The Levels blog, which sells a CGM-based wellness program, puts it plainly: "the field needs stronger long-term randomized evidence before making hard claims about persistence after device removal." When the company selling the product tells you the evidence isn't there yet, listen to them.
The Part That Actually Works, and Who It's Actually For
To be fair: there is a real signal here. A 2023 digital health study enrolled 2,217 participants across a range of glucose levels and paired CGM with a food and activity logging app. Participants saw improvements in glucose regulation and reported dietary shifts, including reductions in sugar and carbohydrate intake. The key word is "paired." CGM plus structured coaching plus food logging plus daily insights. Not just a sensor on your arm while you live your normal life.
This is the part the wellness industry glosses over. A 2025 ScienceDirect paper found that CGM can facilitate healthy lifestyle changes, but it may also cause psychological distress, particularly in younger adults and people with eating disorder symptoms. Distress coexisted with reported behavior change, sometimes acting as a motivator, sometimes as a barrier. A number that turns red when you eat pizza is not a neutral piece of information for everyone who sees it.
The clearest evidence for CGM in non-diabetic populations is in people with prediabetes, elevated metabolic risk, or obesity. Not in people who are already metabolically healthy and curious about their glucose curve. Healthy individuals, by one large study's finding, spend about 96% of their time in the normal glucose range already. There is not much signal to act on.
And critically: the behavior changes that do show up in studies require comprehensive support. One authoritative review concluded that "without comprehensive support and education, just wearing a CGM is unlikely to lead to lasting behavior change." A $99 sensor without a coach, without accountability, without a structured program, is mostly a very expensive conversation starter.
What to Do Instead (Right Now, Today, Free)
I want to be precise about who this device makes sense for. If you have prediabetes, a family history of type 2 diabetes, or your doctor has flagged your glucose trends, a CGM paired with a dietitian or structured program could be genuinely useful. That is a real population with a real need, and the evidence there is more compelling.
If you are otherwise healthy and thinking about buying a CGM because a podcaster told you your glucose variability is secretly killing you: please do not. Spend that $99 on groceries instead.
Here is what moves the needle for the vast majority of people, costs nothing, and has decades of evidence behind it. Sleep seven hours. Drink water. Walk 8,000 steps a day. Lift something heavy two or three times a week. Eat 100 grams of protein. You want specifics: two eggs at breakfast is 12 grams, a can of tuna at lunch is 25 grams, a chicken thigh at dinner is 28 grams, a Greek yogurt as a snack is 15 grams. That is 80 grams without thinking hard. Add a handful of edamame or cottage cheese. Done.

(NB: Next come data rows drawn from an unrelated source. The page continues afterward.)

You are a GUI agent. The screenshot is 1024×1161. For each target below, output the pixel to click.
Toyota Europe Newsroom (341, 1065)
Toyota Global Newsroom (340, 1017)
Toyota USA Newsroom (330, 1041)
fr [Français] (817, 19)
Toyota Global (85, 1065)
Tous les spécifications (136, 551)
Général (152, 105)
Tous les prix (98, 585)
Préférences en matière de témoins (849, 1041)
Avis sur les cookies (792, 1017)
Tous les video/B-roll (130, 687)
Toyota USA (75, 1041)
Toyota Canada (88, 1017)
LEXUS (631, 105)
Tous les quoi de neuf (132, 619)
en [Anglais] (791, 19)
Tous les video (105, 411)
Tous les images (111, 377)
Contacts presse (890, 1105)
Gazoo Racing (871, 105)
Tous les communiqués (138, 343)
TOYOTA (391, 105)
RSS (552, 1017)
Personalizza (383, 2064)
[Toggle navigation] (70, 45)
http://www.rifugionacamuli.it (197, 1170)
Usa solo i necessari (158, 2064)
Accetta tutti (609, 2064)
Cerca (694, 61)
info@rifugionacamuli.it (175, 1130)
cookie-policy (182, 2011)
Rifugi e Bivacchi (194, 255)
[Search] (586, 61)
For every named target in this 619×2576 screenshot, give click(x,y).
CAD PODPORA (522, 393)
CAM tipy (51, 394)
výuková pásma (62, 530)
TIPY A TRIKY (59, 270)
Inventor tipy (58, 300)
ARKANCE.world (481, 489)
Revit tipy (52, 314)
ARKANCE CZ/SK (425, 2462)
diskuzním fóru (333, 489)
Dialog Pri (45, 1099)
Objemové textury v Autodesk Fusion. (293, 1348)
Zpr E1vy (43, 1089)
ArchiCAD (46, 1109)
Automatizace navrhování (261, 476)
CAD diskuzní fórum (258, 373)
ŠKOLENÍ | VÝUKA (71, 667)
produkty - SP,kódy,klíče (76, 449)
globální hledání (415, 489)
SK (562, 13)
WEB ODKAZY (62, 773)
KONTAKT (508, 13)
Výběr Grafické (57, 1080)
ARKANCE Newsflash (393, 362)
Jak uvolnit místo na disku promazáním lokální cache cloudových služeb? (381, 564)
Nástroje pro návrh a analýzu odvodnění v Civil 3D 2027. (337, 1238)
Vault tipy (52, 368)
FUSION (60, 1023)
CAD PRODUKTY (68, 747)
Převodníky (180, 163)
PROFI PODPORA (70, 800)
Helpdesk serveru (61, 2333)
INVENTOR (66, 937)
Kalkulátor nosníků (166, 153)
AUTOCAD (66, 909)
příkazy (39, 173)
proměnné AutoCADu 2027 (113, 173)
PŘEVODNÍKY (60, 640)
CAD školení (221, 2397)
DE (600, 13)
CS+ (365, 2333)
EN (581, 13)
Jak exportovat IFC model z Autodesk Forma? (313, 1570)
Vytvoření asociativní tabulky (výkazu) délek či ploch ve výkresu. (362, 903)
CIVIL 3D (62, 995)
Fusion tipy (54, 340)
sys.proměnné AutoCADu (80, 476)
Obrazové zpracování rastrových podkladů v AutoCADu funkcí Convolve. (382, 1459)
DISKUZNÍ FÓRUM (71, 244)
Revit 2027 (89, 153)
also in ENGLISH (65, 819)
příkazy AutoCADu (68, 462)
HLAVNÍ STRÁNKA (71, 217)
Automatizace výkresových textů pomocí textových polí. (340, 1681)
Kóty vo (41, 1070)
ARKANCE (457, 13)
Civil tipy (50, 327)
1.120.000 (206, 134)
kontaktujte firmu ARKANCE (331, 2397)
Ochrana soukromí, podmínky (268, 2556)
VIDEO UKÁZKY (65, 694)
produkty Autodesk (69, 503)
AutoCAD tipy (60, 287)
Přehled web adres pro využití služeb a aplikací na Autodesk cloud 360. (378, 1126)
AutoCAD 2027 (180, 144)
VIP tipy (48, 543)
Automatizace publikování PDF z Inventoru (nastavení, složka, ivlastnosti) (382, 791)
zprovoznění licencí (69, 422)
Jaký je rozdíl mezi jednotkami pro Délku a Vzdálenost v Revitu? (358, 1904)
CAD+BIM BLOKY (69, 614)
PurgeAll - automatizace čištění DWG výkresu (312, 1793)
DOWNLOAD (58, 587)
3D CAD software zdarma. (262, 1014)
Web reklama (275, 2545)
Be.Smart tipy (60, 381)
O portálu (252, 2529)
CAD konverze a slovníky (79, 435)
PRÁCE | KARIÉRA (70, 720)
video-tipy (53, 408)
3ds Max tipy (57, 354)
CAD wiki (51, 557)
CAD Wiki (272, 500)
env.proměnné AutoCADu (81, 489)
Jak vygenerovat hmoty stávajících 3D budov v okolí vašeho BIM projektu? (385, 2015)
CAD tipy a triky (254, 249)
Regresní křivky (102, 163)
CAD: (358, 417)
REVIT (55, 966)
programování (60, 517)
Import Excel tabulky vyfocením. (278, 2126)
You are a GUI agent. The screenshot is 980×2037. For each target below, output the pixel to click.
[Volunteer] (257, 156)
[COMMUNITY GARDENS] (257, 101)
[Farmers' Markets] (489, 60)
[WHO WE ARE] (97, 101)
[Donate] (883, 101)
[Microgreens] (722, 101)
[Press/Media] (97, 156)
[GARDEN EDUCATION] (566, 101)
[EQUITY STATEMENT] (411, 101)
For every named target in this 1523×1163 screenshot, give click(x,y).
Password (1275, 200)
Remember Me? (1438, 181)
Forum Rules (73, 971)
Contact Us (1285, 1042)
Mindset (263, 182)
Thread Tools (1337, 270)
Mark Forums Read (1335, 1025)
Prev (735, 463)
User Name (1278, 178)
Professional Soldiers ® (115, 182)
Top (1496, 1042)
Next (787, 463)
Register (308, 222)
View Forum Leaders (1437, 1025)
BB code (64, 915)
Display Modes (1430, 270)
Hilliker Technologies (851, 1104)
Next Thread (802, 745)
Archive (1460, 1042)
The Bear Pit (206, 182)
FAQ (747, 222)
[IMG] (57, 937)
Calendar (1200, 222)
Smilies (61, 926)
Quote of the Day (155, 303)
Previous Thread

A CGM will tell you that the bag of chips at 10pm spiked your glucose. You already knew that. The problem was never information. The problem is that you were tired, stressed, and the chips were in the cupboard. No sensor fixes that. Going to bed at 10:30pm instead of midnight might.
The basics are not boring. They are undefeated. A $6 billion market is being built on the premise that you need more data before you can eat a vegetable and go for a walk. You don't. You need consistency, and you can start that today without sticking anything in your arm.